-- Dataset records follows --

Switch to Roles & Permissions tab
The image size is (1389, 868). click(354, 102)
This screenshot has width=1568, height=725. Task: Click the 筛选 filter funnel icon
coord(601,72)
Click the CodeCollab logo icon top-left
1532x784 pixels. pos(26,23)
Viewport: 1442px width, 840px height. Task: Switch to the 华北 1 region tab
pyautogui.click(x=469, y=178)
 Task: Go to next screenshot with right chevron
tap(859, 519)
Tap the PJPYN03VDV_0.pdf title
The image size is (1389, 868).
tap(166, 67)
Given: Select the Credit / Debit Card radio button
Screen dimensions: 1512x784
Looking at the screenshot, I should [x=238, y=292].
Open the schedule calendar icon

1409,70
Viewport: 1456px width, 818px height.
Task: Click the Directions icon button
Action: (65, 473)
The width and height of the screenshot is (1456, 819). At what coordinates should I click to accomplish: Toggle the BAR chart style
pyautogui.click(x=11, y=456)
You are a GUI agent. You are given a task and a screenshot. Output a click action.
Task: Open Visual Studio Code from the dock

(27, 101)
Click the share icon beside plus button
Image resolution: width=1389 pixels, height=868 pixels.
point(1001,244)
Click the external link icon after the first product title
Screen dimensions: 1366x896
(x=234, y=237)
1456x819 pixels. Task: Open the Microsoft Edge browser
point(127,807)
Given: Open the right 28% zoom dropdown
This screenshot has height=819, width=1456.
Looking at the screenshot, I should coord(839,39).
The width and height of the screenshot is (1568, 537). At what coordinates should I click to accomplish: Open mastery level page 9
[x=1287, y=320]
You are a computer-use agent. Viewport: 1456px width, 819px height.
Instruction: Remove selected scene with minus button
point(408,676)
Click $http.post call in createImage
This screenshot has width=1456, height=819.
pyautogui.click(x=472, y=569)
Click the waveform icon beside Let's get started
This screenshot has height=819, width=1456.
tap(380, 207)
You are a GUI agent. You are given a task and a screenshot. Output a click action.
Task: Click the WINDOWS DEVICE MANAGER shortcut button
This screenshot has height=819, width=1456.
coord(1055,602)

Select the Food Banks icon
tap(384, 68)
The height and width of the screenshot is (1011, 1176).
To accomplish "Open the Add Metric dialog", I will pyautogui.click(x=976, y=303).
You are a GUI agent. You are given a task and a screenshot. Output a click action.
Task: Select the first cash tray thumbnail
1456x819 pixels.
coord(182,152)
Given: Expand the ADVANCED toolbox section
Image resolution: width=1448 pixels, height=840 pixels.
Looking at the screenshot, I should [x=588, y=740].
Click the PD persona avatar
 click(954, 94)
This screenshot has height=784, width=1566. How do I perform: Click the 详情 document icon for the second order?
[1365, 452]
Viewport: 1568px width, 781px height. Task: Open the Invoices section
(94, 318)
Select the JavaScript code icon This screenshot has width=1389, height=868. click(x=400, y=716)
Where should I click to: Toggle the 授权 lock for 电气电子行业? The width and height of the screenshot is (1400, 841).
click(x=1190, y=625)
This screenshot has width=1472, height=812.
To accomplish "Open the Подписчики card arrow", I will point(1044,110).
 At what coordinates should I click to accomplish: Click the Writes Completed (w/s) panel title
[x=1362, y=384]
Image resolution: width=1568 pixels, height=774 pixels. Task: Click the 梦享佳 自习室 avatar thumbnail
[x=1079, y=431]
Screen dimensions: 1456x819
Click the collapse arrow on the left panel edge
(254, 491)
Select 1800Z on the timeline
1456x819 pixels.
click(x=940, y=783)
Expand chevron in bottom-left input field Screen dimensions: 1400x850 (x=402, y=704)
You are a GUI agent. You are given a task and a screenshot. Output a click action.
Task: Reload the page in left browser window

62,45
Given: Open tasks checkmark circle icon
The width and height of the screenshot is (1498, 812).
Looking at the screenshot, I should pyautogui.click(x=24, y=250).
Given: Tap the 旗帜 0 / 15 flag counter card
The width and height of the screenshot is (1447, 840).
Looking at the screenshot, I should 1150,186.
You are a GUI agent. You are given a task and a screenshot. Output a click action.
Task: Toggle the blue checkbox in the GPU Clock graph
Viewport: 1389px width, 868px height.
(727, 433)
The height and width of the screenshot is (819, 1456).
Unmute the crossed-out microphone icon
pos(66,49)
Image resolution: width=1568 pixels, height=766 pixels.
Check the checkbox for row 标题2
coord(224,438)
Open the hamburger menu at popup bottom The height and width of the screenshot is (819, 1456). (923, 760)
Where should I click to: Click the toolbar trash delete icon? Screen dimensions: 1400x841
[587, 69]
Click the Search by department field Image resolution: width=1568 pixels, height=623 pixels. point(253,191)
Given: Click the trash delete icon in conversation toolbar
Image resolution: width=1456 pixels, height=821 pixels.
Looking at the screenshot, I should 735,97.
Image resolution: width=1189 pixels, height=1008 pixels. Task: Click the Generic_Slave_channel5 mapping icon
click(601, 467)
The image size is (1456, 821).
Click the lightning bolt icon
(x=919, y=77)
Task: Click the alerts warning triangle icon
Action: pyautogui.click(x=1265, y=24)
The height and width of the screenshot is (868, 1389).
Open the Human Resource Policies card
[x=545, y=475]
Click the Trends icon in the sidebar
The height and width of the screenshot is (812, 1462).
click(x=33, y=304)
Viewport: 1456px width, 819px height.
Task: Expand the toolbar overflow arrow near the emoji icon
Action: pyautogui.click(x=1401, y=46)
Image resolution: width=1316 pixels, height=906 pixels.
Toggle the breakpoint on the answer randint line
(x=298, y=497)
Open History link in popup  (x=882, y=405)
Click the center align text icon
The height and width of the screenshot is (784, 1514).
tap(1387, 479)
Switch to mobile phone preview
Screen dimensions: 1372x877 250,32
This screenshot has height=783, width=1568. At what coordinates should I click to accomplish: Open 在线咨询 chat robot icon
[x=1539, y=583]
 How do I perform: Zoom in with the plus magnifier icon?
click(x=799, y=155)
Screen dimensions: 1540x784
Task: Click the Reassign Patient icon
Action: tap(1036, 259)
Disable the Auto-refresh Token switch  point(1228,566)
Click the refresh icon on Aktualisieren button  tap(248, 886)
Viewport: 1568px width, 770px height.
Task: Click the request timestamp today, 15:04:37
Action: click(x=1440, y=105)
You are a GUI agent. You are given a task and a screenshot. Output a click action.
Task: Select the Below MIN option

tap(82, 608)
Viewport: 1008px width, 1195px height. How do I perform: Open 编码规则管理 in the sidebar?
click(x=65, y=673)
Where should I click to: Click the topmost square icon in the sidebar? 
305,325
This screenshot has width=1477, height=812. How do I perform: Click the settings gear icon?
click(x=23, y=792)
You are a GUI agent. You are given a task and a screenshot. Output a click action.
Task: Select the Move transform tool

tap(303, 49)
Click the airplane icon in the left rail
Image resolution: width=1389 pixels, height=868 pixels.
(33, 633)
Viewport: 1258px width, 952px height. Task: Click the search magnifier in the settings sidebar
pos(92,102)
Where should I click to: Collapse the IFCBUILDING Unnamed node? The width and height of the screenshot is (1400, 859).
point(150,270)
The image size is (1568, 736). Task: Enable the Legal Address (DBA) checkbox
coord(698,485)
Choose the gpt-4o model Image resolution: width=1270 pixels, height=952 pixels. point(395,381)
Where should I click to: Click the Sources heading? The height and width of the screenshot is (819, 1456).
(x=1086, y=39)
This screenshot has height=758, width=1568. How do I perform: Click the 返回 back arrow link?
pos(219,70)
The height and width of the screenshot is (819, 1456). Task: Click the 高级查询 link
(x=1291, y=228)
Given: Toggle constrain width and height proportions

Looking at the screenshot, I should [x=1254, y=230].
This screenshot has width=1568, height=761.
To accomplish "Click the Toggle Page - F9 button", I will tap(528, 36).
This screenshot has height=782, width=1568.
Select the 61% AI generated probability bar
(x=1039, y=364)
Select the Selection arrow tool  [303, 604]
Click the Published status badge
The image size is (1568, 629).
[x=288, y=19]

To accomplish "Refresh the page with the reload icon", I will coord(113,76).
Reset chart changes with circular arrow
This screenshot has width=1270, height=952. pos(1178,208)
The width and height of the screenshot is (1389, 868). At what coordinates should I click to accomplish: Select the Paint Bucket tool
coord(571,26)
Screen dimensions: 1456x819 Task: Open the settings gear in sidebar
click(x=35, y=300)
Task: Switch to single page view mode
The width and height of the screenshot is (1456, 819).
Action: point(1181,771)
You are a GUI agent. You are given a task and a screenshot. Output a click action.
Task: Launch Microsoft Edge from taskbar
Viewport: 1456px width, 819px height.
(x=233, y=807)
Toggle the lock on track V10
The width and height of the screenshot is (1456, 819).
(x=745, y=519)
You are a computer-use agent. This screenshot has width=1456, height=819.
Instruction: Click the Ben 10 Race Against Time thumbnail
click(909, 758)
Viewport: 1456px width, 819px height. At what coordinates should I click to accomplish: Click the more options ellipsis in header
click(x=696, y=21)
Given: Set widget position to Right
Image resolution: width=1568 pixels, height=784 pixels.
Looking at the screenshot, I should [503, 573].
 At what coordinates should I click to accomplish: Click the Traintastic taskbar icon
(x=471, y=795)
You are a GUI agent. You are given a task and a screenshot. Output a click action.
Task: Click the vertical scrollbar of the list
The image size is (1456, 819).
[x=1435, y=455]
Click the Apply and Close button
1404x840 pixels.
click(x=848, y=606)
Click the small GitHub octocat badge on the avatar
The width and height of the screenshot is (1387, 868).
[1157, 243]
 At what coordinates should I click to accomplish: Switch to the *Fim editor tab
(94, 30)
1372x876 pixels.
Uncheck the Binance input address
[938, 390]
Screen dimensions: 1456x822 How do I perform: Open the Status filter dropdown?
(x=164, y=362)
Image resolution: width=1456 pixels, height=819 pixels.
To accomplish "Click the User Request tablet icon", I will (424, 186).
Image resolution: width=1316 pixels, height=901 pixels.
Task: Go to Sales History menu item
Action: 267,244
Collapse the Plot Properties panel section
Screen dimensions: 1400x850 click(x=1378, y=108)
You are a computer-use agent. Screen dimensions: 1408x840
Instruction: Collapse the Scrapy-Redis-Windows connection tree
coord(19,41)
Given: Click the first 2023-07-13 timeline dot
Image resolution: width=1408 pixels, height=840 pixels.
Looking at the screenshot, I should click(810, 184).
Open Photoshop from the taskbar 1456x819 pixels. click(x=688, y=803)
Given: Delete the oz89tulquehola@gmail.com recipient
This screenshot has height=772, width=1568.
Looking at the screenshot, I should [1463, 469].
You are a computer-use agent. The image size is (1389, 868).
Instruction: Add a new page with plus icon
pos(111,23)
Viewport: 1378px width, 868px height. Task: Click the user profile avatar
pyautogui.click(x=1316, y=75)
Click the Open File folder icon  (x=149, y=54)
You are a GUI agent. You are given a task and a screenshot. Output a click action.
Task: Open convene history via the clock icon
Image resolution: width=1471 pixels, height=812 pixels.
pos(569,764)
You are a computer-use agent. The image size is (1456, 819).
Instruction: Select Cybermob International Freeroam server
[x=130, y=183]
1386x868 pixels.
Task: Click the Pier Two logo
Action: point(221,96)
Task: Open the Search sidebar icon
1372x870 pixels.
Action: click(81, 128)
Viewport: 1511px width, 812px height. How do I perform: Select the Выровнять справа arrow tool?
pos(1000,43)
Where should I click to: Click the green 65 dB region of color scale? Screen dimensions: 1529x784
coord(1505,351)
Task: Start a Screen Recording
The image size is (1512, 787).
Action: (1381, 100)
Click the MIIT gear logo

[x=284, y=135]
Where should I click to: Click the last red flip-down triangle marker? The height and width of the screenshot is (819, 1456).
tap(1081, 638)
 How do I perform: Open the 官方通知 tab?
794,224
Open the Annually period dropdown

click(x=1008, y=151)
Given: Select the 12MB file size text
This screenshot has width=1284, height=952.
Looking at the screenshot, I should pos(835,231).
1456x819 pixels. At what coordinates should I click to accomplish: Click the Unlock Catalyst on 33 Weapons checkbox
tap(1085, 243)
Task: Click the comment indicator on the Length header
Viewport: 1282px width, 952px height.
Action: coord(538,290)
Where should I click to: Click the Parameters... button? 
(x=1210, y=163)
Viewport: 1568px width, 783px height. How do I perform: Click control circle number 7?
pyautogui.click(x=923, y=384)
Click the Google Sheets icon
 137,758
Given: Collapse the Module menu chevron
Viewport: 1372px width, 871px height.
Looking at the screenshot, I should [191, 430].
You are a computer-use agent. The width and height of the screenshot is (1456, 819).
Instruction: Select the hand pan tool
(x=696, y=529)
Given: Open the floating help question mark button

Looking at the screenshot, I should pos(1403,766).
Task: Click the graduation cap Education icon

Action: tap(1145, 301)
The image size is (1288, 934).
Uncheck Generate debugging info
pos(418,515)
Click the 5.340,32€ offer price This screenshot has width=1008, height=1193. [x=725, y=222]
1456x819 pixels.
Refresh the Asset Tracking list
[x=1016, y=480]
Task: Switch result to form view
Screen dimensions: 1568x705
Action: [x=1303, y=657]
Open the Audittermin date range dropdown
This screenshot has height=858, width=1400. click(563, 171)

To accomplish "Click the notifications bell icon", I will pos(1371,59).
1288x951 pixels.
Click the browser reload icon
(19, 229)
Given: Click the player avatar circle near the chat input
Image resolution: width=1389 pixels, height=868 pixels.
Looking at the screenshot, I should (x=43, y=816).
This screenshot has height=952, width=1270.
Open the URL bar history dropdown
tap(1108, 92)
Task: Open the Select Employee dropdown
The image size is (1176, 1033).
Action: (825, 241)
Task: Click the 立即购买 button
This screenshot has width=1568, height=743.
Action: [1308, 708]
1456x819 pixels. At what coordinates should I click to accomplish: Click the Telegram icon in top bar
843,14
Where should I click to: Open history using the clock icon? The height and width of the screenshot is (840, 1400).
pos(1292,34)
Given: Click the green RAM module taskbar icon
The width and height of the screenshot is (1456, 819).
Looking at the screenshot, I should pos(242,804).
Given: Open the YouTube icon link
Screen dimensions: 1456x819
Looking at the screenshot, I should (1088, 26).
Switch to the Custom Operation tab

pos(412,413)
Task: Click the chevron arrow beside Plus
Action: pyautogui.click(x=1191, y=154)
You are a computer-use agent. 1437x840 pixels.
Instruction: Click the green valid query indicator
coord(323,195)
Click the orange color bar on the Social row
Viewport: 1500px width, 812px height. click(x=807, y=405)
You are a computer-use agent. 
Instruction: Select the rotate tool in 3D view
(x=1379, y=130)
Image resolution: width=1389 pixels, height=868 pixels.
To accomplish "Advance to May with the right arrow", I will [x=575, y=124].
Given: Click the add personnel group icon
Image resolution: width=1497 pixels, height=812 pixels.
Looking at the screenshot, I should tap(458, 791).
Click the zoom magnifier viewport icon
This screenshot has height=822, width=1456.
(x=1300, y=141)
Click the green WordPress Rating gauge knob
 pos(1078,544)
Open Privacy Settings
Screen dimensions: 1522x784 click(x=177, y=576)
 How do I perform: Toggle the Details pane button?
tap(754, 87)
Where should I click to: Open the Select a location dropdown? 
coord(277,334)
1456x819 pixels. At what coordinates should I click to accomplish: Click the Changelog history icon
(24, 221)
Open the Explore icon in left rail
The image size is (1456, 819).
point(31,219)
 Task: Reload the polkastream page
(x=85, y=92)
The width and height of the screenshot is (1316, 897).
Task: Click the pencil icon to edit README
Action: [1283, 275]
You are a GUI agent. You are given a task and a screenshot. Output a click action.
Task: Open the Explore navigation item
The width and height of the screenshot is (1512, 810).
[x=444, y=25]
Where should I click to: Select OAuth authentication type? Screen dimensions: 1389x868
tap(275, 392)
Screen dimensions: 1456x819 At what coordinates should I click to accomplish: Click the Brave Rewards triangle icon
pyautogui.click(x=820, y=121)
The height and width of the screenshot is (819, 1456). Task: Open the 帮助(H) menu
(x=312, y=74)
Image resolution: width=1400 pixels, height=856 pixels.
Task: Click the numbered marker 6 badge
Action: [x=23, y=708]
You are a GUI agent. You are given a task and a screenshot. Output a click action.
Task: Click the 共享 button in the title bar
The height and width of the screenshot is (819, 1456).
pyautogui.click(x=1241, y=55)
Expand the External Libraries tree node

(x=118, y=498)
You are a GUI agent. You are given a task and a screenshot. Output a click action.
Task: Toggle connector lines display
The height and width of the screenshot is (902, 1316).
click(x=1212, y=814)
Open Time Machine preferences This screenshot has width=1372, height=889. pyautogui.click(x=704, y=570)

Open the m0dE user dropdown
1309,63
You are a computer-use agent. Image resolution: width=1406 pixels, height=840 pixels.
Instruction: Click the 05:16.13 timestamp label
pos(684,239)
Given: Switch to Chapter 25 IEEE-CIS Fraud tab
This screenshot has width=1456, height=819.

-- Dataset records concluded --

= Task prompt =
Across the records above, return every line that contains the word "field".

= Task output =
Expand chevron in bottom-left input field Screen dimensions: 1400x850 (x=402, y=704)
Click the Search by department field Image resolution: width=1568 pixels, height=623 pixels. point(253,191)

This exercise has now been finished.